Personal information
- Date of birth: 4 February 1992 (age 34)
- Place of birth: Farum, Denmark
- Height: 1.85 m (6 ft 1 in)
- Position: Centre-back

Youth career
- Nordsjælland

Senior career*
- Years: Team / Apps / (Gls)
- 2011–2013: Nordsjælland / 0 / (0)
- 2013–2015: HB Køge / 78 / (2)
- 2015–2017: Vendsyssel / 43 / (2)
- 2017–2018: Helsingør / 35 / (0)
- 2018–2021: Vendsyssel / 45 / (1)

International career
- 2011–2012: Denmark U-20 / 5 / (0)

Managerial career
- 2021–2023: Vendsyssel (sporting director)
- 2023–2025: Nordsjælland (ass. sporting director)

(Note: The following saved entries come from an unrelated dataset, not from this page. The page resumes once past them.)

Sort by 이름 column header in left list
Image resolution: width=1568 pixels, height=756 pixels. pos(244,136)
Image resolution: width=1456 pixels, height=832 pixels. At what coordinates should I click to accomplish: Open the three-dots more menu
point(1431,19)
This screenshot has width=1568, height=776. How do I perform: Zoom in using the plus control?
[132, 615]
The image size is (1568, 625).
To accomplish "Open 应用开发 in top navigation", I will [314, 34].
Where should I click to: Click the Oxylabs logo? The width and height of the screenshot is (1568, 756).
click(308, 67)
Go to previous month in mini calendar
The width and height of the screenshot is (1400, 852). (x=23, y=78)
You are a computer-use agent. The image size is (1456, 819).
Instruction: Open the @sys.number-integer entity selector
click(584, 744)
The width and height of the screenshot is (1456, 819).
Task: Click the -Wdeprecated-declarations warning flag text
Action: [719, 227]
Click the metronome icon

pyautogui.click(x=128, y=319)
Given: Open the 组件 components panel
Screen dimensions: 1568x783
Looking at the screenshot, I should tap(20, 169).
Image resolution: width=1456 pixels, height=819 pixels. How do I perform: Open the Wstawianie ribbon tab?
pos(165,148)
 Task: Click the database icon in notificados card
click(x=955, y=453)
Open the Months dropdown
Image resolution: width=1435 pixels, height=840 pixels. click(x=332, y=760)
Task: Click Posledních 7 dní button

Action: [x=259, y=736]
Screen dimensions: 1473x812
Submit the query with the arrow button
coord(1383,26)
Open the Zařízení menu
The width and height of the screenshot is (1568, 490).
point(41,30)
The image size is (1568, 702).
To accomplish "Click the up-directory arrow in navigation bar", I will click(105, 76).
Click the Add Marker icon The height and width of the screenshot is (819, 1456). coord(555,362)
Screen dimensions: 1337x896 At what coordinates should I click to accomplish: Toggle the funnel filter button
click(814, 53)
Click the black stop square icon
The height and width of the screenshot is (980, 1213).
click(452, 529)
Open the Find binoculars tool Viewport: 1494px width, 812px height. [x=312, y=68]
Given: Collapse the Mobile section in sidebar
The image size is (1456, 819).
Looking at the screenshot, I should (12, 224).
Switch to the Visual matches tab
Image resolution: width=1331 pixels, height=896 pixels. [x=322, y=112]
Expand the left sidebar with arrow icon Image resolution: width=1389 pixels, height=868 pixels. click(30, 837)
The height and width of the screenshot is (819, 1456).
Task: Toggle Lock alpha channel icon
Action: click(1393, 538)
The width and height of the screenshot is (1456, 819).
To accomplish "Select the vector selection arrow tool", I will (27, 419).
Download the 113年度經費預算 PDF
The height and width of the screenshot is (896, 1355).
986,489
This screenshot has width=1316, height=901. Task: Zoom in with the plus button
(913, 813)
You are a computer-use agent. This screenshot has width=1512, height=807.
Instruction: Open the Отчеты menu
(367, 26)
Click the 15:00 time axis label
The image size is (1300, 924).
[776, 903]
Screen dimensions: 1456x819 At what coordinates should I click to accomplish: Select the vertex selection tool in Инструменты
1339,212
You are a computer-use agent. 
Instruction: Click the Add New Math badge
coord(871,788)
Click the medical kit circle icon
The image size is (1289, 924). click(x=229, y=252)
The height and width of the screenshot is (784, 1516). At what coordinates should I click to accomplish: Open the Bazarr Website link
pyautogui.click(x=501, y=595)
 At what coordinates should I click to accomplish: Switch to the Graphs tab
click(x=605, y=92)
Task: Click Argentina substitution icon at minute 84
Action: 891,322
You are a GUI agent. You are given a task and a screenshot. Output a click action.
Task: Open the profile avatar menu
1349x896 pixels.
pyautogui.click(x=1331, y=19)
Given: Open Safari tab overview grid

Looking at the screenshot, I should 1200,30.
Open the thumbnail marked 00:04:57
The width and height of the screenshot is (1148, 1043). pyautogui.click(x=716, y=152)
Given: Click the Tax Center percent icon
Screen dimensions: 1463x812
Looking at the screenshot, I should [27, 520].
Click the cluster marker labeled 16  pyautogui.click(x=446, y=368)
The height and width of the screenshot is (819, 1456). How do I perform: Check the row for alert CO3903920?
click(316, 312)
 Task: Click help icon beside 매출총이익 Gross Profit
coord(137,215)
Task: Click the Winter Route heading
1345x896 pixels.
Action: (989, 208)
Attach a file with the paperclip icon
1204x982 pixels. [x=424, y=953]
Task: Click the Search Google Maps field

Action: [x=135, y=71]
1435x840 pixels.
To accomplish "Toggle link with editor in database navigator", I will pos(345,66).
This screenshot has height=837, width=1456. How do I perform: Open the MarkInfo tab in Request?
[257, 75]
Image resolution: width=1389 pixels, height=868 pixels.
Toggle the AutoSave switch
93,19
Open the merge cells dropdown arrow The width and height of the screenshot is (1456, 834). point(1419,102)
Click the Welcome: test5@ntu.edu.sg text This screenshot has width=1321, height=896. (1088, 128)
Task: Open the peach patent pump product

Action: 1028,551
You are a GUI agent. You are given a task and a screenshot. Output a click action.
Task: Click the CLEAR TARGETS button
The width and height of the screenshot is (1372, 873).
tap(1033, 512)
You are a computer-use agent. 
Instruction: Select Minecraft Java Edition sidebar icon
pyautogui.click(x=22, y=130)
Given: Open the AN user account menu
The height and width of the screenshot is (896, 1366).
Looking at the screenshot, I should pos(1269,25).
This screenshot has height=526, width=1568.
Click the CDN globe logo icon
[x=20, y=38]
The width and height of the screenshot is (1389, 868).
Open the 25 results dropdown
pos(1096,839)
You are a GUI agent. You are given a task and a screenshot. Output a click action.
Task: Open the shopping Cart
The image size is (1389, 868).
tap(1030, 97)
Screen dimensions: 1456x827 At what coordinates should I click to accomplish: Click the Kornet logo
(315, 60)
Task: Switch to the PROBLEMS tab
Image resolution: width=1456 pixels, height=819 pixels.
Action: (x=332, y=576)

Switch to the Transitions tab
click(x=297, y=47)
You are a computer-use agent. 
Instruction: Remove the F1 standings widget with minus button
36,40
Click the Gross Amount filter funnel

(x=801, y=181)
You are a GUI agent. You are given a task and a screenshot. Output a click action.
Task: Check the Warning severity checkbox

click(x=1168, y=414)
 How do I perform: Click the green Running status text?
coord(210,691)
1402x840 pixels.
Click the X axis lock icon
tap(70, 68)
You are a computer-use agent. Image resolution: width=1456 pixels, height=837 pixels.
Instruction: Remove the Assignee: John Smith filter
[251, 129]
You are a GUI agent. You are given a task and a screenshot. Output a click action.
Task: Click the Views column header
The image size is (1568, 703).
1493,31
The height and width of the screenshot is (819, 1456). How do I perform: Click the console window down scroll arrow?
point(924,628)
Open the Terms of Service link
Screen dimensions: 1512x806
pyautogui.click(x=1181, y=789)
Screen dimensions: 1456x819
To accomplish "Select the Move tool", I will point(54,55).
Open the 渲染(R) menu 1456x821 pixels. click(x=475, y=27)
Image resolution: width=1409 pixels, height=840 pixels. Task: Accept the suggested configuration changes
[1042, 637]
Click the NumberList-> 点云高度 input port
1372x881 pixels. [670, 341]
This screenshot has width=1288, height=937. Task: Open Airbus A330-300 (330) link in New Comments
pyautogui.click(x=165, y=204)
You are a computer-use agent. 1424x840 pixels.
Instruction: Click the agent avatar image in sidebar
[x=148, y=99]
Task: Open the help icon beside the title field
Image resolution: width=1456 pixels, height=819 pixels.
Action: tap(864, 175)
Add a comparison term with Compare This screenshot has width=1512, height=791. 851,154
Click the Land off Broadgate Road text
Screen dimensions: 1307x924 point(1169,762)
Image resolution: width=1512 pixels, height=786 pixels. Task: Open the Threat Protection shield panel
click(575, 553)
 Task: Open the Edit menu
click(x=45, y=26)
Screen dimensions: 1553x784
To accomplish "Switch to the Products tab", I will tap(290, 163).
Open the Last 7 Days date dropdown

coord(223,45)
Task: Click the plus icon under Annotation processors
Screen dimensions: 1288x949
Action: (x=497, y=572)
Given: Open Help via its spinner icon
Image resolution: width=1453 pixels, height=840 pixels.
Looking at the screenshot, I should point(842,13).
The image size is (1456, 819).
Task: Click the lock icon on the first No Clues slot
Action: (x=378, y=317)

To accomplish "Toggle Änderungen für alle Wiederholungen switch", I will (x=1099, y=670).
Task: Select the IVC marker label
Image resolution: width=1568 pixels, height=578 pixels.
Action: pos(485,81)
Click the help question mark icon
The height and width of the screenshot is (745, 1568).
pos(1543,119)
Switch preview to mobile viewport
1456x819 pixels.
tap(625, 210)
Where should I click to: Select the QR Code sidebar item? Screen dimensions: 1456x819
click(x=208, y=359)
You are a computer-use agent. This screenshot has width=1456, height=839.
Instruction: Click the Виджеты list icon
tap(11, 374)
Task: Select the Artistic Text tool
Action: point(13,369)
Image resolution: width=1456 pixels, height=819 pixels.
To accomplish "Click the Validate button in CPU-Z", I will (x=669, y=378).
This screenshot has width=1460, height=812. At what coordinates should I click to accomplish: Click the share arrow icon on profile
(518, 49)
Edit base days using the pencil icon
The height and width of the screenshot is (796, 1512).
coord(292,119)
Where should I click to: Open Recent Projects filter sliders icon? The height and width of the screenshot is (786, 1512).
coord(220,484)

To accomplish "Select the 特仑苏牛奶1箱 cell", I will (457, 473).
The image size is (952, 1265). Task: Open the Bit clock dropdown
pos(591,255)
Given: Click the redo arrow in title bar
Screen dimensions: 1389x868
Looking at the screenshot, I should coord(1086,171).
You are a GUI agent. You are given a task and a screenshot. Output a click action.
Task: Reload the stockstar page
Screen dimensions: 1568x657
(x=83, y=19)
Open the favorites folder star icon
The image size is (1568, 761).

= Søren Henriksen (footballer) =

Danish footballer (born 1992)

Søren Henriksen (born 4 February 1992) is a Danish retired footballer.

==Career==
===Post retirement career===
Following a playing career which included spells at FC Nordsjælland, HB Køge, FC Helsingør, and notably Vendsyssel FF, resulting in a total of 66 Superliga appearances and 168 appearances in the 1st Division, Henriksen retired in July 2021. At just 29 years old, he was subsequently appointed as the sporting director at Vendsyssel FF.

On 22 September 2023, Vendsyssel announced that Henriksen was stepping down as the club's sporting director. He instead joined FC Nordsjælland in a newly created role as assistant sporting director. He left Nordsjæland again at the end of August 2025.